Set problem a: Arrange the entries below as a numbered list, from the first line of the entries through the line containing "point(159,183)", both included, and leave out blank lines.

___ Page extract

Senators Take Aim at College Affordability, Student Debt as HEA Work Continues

By Allie Bidwell, Communications Staff

The Senate education committee continued gathering information to develop a bill to reauthorize the Higher Education Act (HEA) on Tuesday, turning their attention to issues around college affordability and student loan debt — and what role federal financial aid has and should play in addressing those problems. But as the committee's hearings on HEA reauthorization progress, differences of opinion have emerged between the two parties in how to address various issues.

Leading up to Tuesday's hearing, Sen. Lamar Alexander (R-TN), who chairs the Health, Education, Labor, and Pensions (HELP) Committee, released a white paper outlining his ideas to improve accountability and transparency in higher education. The following day, Senate Democrats released a document outlining their policy priorities for a reauthorization bill. While it appears there may be a small amount of agreement on some issues, such as incorporating a loan repayment rate in addition to or instead of a cohort default rate for accountability purposes, the Democrats' document included some ideas that may be met with resistance among Republicans, such as lifting the ban on a student-level unit record system.

During the most recent hearing on Tuesday, the differences of opinion were again apparent in the rhetoric of how Republicans and Democrats address college affordability.

"While it is never easy to pay for college, it is easier than many think, and it is unfair and untrue to suggest that for most students college is out of reach financially," Alexander said in his opening remarks. He went on to say that during the reauthorization process, the committee should take into consideration the "Bennett Hypothesis" — the idea that increases in federal student aid have contributed to or caused increases in tuition. Alexander noted that research has indicated loans may have more of an effect than other types of federal aid.

Ahead of the hearing, NASFAA submitted a letter for the record disputing the hypothesis and claiming continued support of the theory "has become harmful, irresponsible, and will lead to misguided policy decisions if not refuted."

Within the letter, NASFAA President Justin Draeger wrote that the higher education funding landscape "is far too complex to attribute price increases to any single factor or source of funding."

"The diverse structure of the higher education system in the United States, combined with the fact that institutions of higher education are complex, unique organizations, makes it very difficult to isolate cost increases," he continued.

Indeed, Sen. Patty Murray (D-WA), the ranking member of the committee, said in her opening remarks that discussions on college affordability need to take a holistic approach, considering all aspects of the full cost of college, including room and board, textbooks and supplies, child care, transportation, and other indirect expenses.

"I'm sure there will be a number of issues we don't agree on — but I believe there is one question that should guide our negotiations," she said. "The question we have to ask ourselves is, ‘Will this reauthorization of the Higher Education Act leave students better off?' I am confident, if we work together and negotiate in good-faith, we can answer 'yes.'"

During the hearing, one of the witnesses — Jenna Robinson, president of The James G. Martin Center for Academic Renewal — spoke extensively about the Bennett Hypothesis and the nuances of applying that theory to different types of aid and different types of institutions.

______
___ Input rows

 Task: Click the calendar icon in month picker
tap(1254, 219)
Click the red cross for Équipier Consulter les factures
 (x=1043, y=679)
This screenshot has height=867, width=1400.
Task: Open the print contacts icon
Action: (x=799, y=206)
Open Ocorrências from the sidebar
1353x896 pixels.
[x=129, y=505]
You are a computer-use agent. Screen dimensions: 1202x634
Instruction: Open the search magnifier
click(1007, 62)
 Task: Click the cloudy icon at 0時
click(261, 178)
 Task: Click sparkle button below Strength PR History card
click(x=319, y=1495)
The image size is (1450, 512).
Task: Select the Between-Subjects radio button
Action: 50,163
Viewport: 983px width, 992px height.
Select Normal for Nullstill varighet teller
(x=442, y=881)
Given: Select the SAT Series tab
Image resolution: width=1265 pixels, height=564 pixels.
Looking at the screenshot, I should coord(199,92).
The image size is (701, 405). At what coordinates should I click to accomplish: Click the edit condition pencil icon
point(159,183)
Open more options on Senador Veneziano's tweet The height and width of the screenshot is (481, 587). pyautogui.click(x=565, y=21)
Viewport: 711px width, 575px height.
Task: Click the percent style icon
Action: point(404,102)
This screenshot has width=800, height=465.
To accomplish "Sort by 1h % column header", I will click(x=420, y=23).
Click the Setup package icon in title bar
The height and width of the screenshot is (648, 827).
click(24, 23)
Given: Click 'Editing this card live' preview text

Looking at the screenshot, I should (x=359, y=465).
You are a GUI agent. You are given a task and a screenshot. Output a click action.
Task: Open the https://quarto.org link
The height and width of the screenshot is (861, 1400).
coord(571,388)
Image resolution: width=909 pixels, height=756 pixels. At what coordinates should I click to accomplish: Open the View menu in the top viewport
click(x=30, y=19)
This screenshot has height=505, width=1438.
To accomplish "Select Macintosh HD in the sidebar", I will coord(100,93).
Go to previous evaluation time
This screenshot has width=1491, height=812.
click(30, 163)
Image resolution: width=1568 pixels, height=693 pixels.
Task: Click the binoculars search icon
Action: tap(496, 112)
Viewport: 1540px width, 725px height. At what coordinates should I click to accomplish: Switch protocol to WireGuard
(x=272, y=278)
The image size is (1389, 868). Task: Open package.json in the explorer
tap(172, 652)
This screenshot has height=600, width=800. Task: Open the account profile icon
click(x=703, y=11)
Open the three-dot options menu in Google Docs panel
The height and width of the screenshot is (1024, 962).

______

Set problem b:
Answer these questions from the article on the Senate hearing about college affordability:
(i) Which senator chairs the Health, Education, Labor, and Pensions Committee?
(ii) Who is named as NASFAA President?
(iii) Which organization does Jenna Robinson head?

Correct answer a:
1.  Task: Click the calendar icon in month picker
2. tap(1254, 219)
3. Click the red cross for Équipier Consulter les factures
4.  (x=1043, y=679)
5. This screenshot has height=867, width=1400.
6. Task: Open the print contacts icon
7. Action: (x=799, y=206)
8. Open Ocorrências from the sidebar
9. 1353x896 pixels.
10. [x=129, y=505]
11. You are a computer-use agent. Screen dimensions: 1202x634
12. Instruction: Open the search magnifier
13. click(1007, 62)
14.  Task: Click the cloudy icon at 0時
15. click(261, 178)
16.  Task: Click sparkle button below Strength PR History card
17. click(x=319, y=1495)
18. The image size is (1450, 512).
19. Task: Select the Between-Subjects radio button
20. Action: 50,163
21. Viewport: 983px width, 992px height.
22. Select Normal for Nullstill varighet teller
23. (x=442, y=881)
24. Given: Select the SAT Series tab
25. Image resolution: width=1265 pixels, height=564 pixels.
26. Looking at the screenshot, I should coord(199,92).
27. The image size is (701, 405). At what coordinates should I click to accomplish: Click the edit condition pencil icon
28. point(159,183)

Correct answer b:
(i) Sen. Lamar Alexander (R-TN)
(ii) Justin Draeger
(iii) The James G. Martin Center for Academic Renewal